Azerbaijan’s arms sale to Ukraine and the recent escalation in Artsakh

By Yeghia Tashjian

The Armenian Weekly

Following the outbreak of the war in Ukraine, Azerbaijan officially took a “neutral” stance and continued its “balanced act” between Russia and the West. Intending to increase its leverage over regional actors, Baku signed an “allied cooperation” agreement with Russia and later energy deals with the West, thus increasing Azerbaijan’s political and energy significance. However, Azerbaijan used this leverage and good relations with Moscow to engage in an arms deal with Ukraine.

In July 2022,  the Iraqi Sabereen News Telegram channel published classified documents which showed that on April 4, 2022, Azerbaijan supplied aviation bombs to Ukraine. The documents indicate that these arms deliveries were carried out through Sudan and Poland. By viewing the delivery waybills signed between Meridian, a Ukrainian company affiliated with the Ukrainian Ministry of Defense, and “CIHAZ,” an Azerbaijani company owned by the Azerbaijani Ministry of Defense, as well as tracking the cargo numbers, we can see that these bombs were used for Ukrainian Su-24 bombers against Russian forces.

On August 3, 2022, Armenia’s Civilnet published a report highlighting Baku’s arms trade with Kyiv. The report, citing the Telegram channel, mentioned that “CIHAZ” industrial company has supplied bombs to the Ukrainian arms trading company “Ukrspecexport.” According to the documents, the delivery was to be carried out by the Ukrainian “Meridian” airline on the route between Khartoum, the capital of Sudan, and Rzeszów, Poland.

The joint Turkish-Azerbaijani-made QFAB-250 LG guided air bomb tweeted by Fuad Shahbazov (August 3, 2022)

The published documents mention 32 precision-guided bombs, each of which weighs 270 kg. Already on August 2, Ukrainian media confirmed that Azerbaijan will deliver QFAB-250 LG guided air bombs to Kyiv for Su-25 aircraft jointly developed by the Azerbaijani and Turkish “ASELSAN” arms manufacturing company.
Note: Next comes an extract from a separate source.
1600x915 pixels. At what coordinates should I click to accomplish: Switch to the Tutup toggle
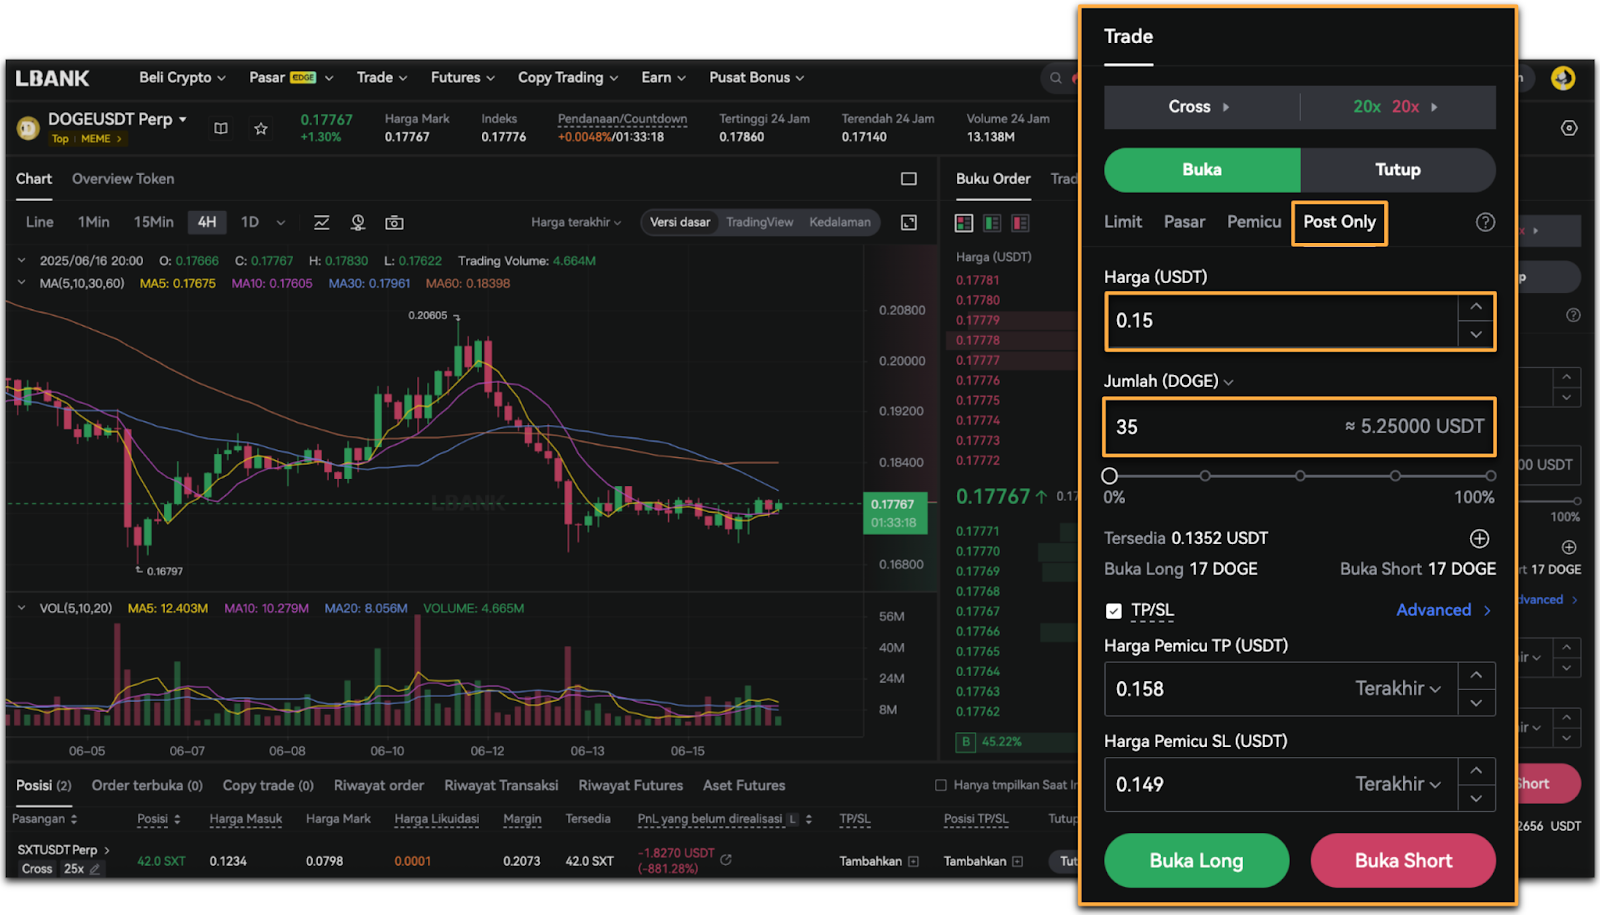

This bomb created according to NATO standards can be used by Ukrainian Su-25 bombers. Local Azerbaijani media have not reported on this yet.
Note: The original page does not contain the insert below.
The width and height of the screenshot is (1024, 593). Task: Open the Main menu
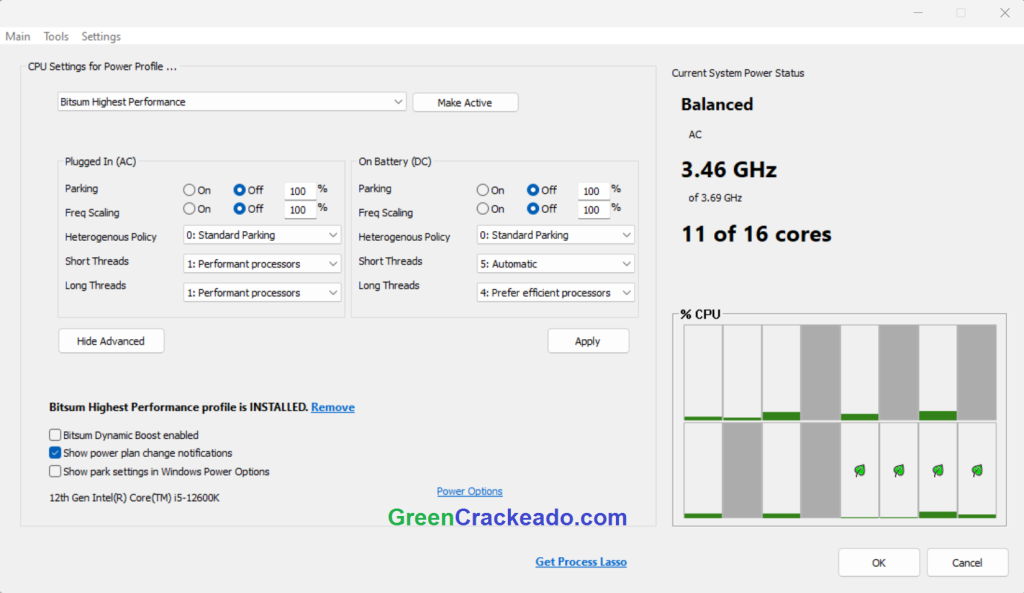point(18,37)
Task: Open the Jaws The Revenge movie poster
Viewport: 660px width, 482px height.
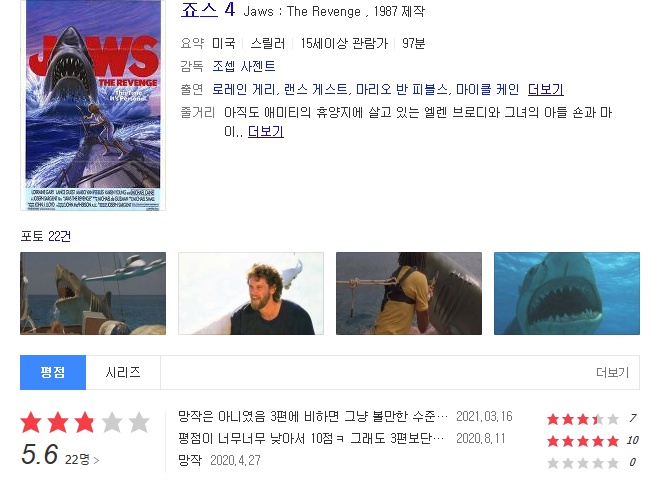Action: click(93, 105)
It is worth mentioning that on July 29, the “Africa Intelligence” news agency presented investigative details, to a certain extent confirming the claims of the Iraqi Telegram channel. The report has raised valid questions as to how such an operation came about despite the good relations between Russia, Azerbaijan and Sudan, and how Moscow’s watchdogs in Khartoum missed such an operation. According to the source, in the period from April to June 2022, two “Boeing” airplanes owned by Ukraine International Airlines made at least 35 flights between Khartoum and Rzeszów. It should be noted that in March 2022, Western media such as the Wall Street JournalEconomist and Time, noted that the Polish city of Rzeszów, located only 60 km. from the border of Ukraine, became a major center for the supply of weapons transferred to Ukraine by NATO member states.
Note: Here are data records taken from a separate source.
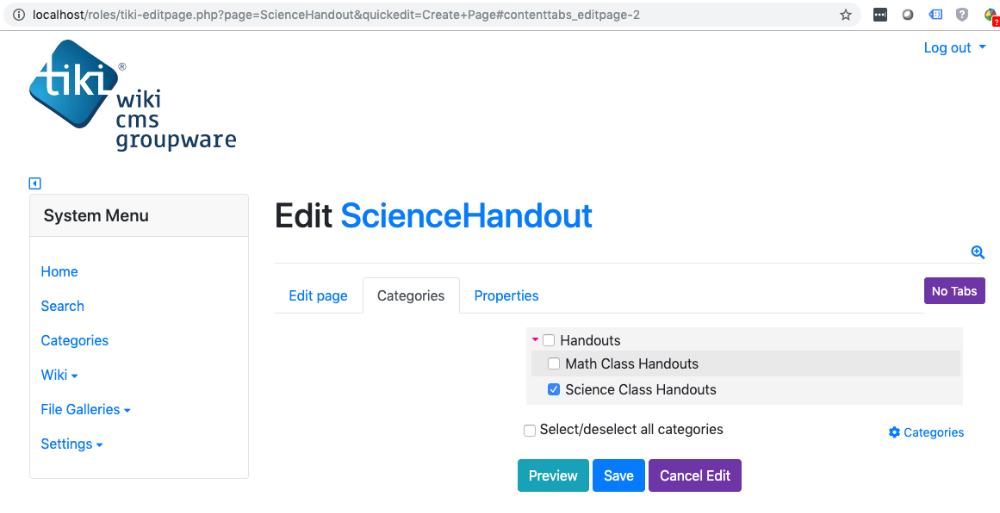The height and width of the screenshot is (513, 1000).
Task: Click the dark password manager extension icon
Action: (x=880, y=15)
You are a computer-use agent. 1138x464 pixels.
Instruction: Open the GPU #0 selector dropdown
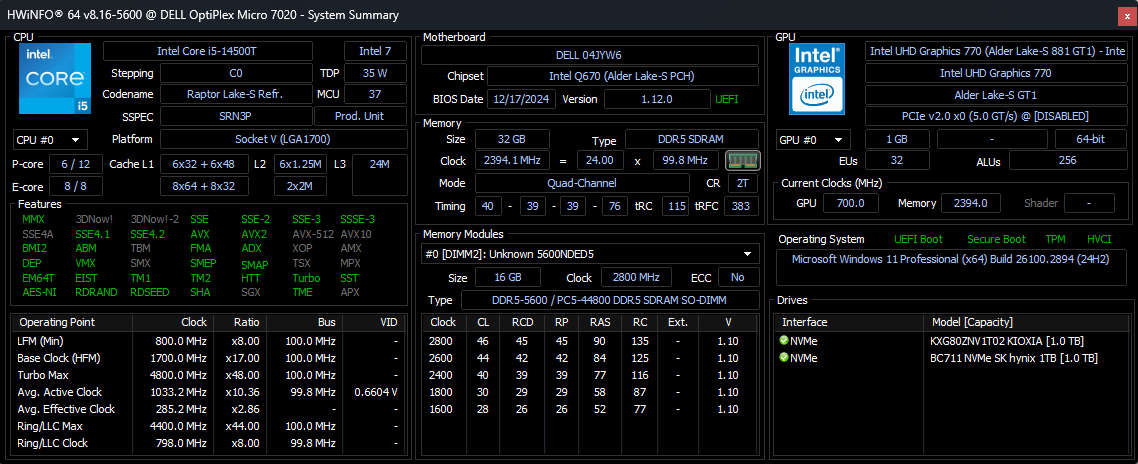click(x=813, y=139)
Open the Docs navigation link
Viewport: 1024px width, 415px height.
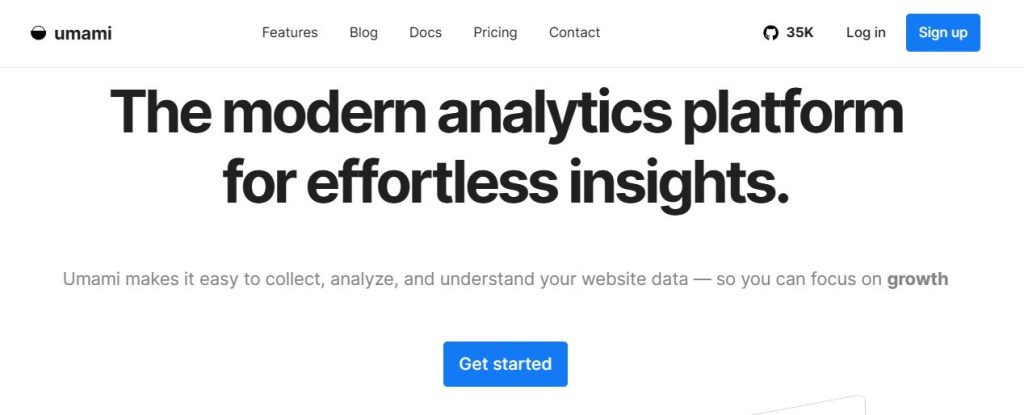425,33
Civilnet refers to another source from Twitter revealing that the “Green Flag Aviation” airline belonging to the Sudanese intelligence services made 12 flights between Khartoum and Baku between April-May 2022.

However, this is not the only case – on June 17, the Ukraine Weapons Tracker Twitter page posted pictures of an Azerbaijani-made 20N5 82-mm mortar that was spotted in use by the Ukrainian army in Zaporizhzhia Oblast against Russian forces. The “20N5” has a 5 km. range. Interestingly, after the scandal, Azerbaijan announced that it has not sold such arms to Ukraine; instead, they might have been transferred to Ukraine through third countries (African and Middle Eastern). Could this third country be Sudan, and is it being used by Baku as an arms smuggling hub?

The recent escalation in Nagorno-Karabakh should be viewed from this context. Three Azerbaijani experts contacted for interviews by the Weekly just days before the escalation expressed optimism regarding the ongoing negotiations between Baku and Yerevan. Already, on July 19, the head of Armenia’s Security Council Armen Grigoryan announced that the Armenian army would withdraw from Nagorno-Karabakh soon. Just three weeks before, PM Nikol Pashinyan announced in a press briefing on June 27 that following the construction of the alternative route connecting Armenia to Artsakh, the current route passing via Berdzor city with its surrounding villages would be handed over to Azerbaijan. Thus, why the need to escalate now?

By escalating against Armenia, Baku achieved two goals. First, Baku aimed to shift the world’s, and especially Russia’s, attention from the scandal of the arms deal it is engaging in with Ukraine via Sudan and Poland. This also shows how the authorities in Azerbaijan have no respect for their soldiers’ lives and sacrifice them for their regional politics. Second, it constructed a false narrative of an “anti-terrorism” operation against “illegal Armenian armed groups,” thus aiming to delegitimize and disband the Nagorno-Karabakh self-defense army.